#### [Saved data entries]
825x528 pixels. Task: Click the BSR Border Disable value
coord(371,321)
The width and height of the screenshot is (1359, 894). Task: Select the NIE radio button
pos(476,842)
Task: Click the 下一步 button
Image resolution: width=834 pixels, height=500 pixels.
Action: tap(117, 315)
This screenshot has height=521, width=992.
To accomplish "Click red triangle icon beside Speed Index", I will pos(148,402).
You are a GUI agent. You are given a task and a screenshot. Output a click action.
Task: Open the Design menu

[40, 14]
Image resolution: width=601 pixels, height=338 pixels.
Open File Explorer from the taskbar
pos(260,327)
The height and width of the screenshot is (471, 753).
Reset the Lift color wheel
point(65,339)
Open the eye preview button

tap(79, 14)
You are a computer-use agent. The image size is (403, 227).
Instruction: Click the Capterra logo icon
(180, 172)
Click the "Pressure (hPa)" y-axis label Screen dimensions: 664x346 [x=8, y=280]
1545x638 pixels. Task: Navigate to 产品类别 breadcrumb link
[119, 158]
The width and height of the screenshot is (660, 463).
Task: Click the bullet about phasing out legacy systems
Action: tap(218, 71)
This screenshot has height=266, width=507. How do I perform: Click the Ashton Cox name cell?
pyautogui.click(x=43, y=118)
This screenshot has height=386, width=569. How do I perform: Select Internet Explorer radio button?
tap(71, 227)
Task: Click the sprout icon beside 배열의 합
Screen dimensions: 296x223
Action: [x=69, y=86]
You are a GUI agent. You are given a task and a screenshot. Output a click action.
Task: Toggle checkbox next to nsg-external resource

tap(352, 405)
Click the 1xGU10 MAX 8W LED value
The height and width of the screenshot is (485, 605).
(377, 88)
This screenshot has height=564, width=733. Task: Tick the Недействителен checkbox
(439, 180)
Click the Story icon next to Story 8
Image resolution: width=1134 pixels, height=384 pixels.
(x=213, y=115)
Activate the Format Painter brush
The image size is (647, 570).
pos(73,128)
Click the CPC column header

#### [Task to complete]
Determine how many lines above contain "beside" as a word or string. Give the number alone.

#### [Problem solution]
2